• YOUR ASSIGNMENT
Your answer is to be the exact text of the lines from the one containing "Screen dimensions: 770x576" through the final line of the entries, restated in full, with pictures omitted.

• EXERCISE MATERIAL
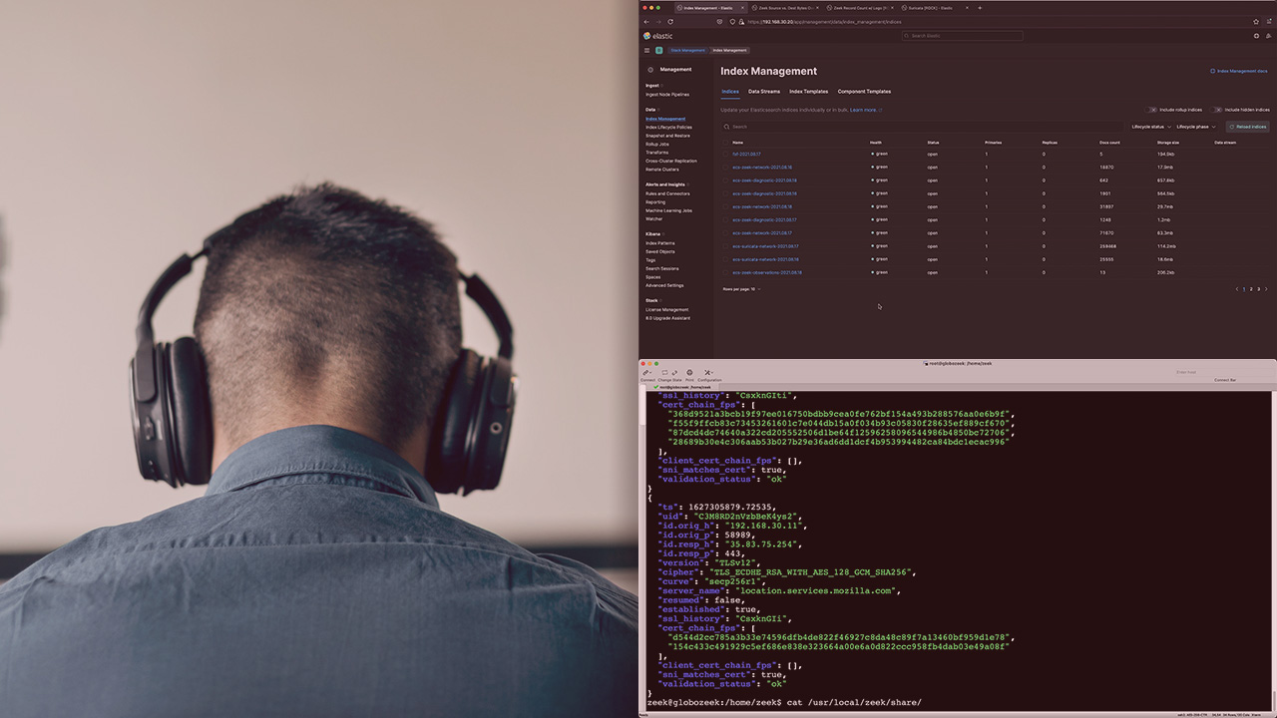This screenshot has width=1277, height=718.
Task: Click the elastic logo in the header
Action: tap(656, 36)
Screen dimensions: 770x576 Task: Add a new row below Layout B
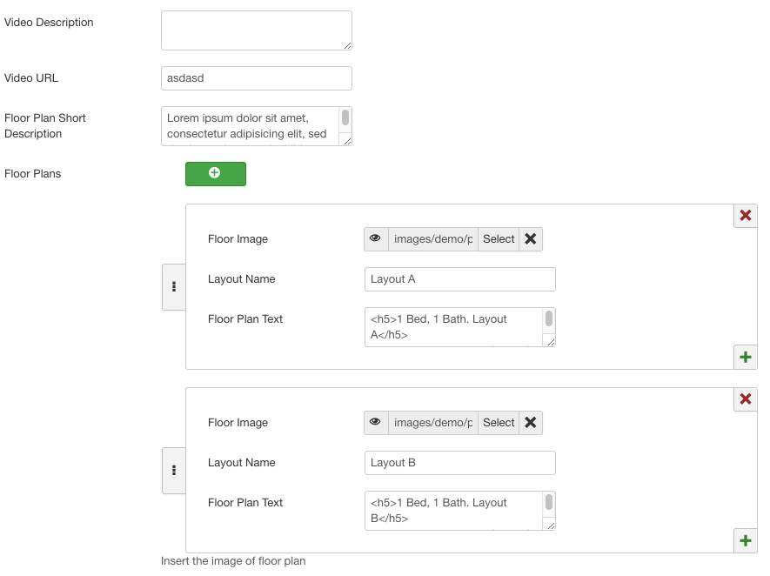[745, 540]
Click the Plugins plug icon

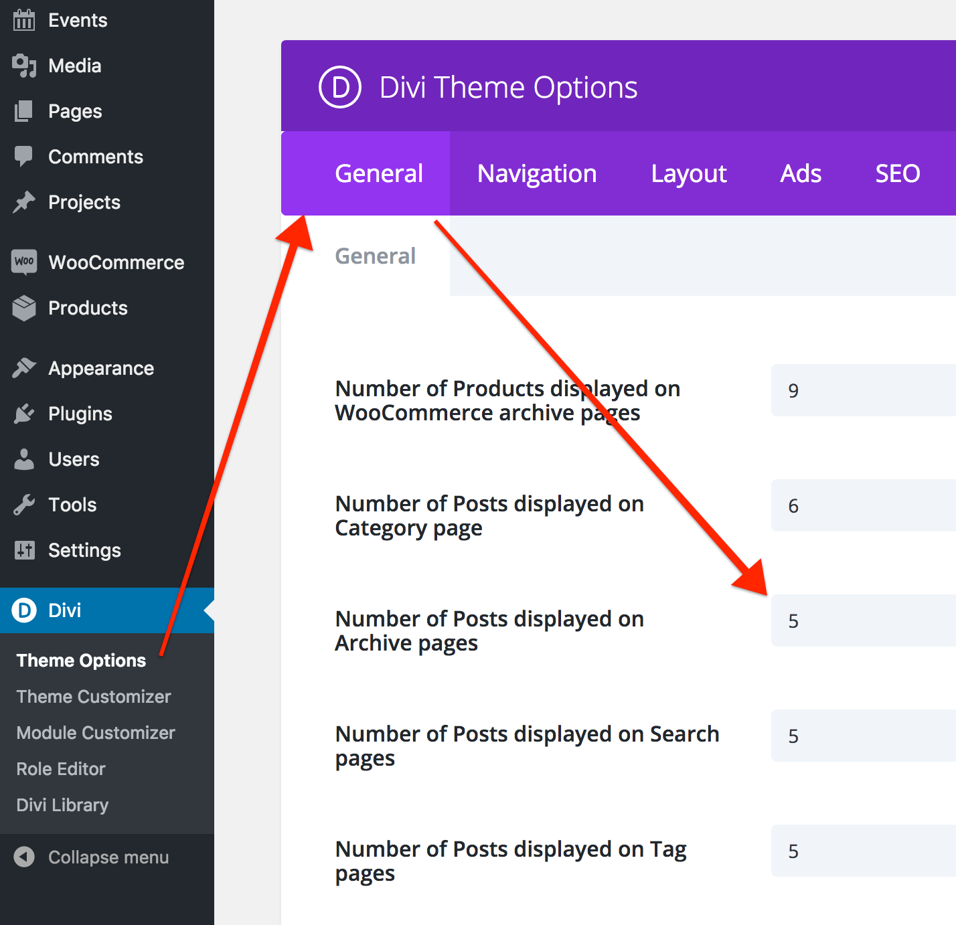tap(24, 414)
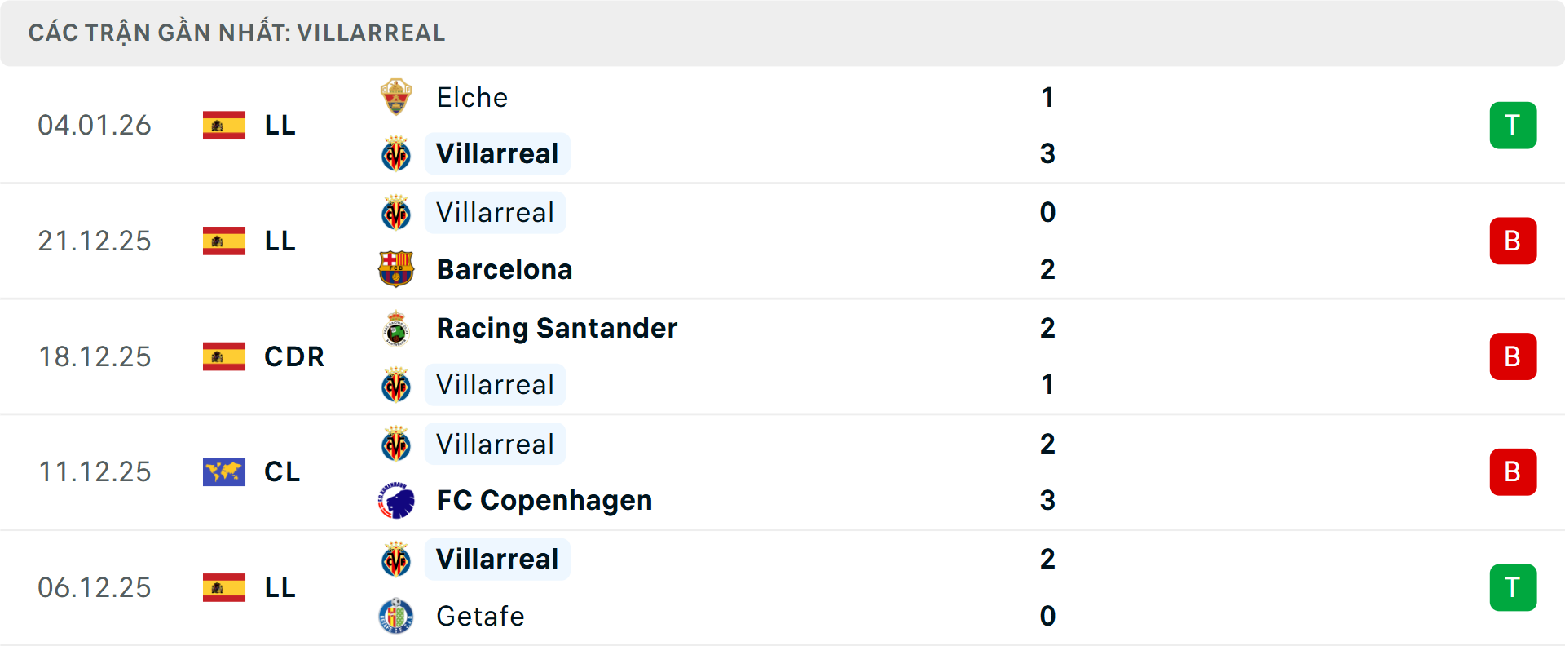
Task: Click the Racing Santander crest icon
Action: tap(396, 328)
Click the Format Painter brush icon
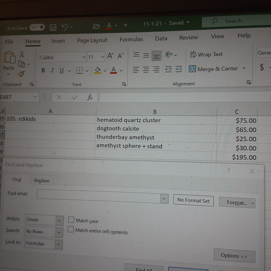This screenshot has height=271, width=271. click(x=21, y=74)
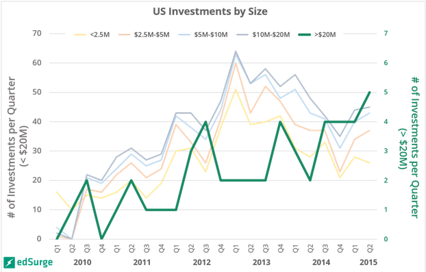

• ANSWER FOR THIS EXERCISE
Screen dimensions: 770x576 Task: Add a new row below Layout B
[745, 540]
Click the Plugins plug icon

tap(24, 414)
Task: Click the Racing Santander crest icon
Action: tap(396, 328)
Click the Format Painter brush icon
This screenshot has height=271, width=271. click(x=21, y=74)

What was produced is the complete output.